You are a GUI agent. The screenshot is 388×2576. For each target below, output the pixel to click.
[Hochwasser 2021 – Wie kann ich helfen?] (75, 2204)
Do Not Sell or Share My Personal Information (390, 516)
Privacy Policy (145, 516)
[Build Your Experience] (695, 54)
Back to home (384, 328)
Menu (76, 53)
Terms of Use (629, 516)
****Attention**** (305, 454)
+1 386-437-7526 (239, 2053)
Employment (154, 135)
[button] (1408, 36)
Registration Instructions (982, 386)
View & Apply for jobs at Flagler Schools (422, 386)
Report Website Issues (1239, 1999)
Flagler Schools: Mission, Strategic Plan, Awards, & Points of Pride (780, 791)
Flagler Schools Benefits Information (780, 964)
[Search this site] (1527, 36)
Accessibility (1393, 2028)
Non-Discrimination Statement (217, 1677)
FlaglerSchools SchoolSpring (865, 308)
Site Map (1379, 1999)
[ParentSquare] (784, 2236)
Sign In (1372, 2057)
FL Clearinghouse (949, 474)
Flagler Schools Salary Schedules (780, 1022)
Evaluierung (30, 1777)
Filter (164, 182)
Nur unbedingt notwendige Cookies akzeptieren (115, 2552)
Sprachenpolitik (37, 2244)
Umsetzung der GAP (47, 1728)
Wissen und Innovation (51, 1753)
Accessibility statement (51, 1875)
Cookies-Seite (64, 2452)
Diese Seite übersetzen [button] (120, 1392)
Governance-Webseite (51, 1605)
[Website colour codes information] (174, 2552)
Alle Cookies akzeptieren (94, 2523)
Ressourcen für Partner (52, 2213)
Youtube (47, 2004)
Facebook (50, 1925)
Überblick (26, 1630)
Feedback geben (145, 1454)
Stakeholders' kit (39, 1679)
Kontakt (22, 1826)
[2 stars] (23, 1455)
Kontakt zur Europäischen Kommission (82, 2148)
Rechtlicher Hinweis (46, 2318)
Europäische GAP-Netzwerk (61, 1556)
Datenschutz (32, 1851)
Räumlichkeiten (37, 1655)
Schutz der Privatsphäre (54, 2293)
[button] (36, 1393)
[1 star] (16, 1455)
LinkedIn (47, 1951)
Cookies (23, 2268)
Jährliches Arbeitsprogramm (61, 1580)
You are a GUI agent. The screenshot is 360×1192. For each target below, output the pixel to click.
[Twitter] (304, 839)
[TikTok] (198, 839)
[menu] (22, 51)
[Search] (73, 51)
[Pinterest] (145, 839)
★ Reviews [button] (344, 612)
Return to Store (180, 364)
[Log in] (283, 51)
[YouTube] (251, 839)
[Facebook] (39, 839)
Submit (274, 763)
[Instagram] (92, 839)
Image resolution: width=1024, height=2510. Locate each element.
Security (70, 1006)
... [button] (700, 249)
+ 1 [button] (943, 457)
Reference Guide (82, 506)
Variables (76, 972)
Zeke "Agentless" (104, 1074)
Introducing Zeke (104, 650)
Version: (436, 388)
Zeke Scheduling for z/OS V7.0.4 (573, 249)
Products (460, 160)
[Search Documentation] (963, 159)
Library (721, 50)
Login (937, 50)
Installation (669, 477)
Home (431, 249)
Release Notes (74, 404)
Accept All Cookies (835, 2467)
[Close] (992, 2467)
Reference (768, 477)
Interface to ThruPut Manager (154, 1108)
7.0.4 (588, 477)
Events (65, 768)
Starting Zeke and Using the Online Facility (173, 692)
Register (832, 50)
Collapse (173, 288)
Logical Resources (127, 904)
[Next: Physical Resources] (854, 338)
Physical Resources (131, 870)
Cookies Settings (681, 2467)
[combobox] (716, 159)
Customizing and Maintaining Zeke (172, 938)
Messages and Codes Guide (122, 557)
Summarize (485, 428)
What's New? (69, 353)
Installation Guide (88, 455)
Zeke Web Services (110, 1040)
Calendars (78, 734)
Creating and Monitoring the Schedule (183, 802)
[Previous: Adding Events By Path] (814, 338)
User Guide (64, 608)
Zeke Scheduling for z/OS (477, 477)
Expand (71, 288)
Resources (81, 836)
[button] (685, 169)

# # # # # # #

**What needs to be done**
Starting at the line that contains "Employment (154, 135)" and stopping after the line that contains "Kontakt zur Europäischen", write out every line exactly as it appears above, and no other line.

**Output**
Employment (154, 135)
[button] (1408, 36)
Registration Instructions (982, 386)
View & Apply for jobs at Flagler Schools (422, 386)
Report Website Issues (1239, 1999)
Flagler Schools: Mission, Strategic Plan, Awards, & Points of Pride (780, 791)
Flagler Schools Benefits Information (780, 964)
[Search this site] (1527, 36)
Accessibility (1393, 2028)
Non-Discrimination Statement (217, 1677)
FlaglerSchools SchoolSpring (865, 308)
Site Map (1379, 1999)
[ParentSquare] (784, 2236)
Sign In (1372, 2057)
FL Clearinghouse (949, 474)
Flagler Schools Salary Schedules (780, 1022)
Evaluierung (30, 1777)
Filter (164, 182)
Nur unbedingt notwendige Cookies akzeptieren (115, 2552)
Sprachenpolitik (37, 2244)
Umsetzung der GAP (47, 1728)
Wissen und Innovation (51, 1753)
Accessibility statement (51, 1875)
Cookies-Seite (64, 2452)
Diese Seite übersetzen [button] (120, 1392)
Governance-Webseite (51, 1605)
[Website colour codes information] (174, 2552)
Alle Cookies akzeptieren (94, 2523)
Ressourcen für Partner (52, 2213)
Youtube (47, 2004)
Facebook (50, 1925)
Überblick (26, 1630)
Feedback geben (145, 1454)
Stakeholders' kit (39, 1679)
Kontakt (22, 1826)
[2 stars] (23, 1455)
Kontakt zur Europäischen Kommission (82, 2148)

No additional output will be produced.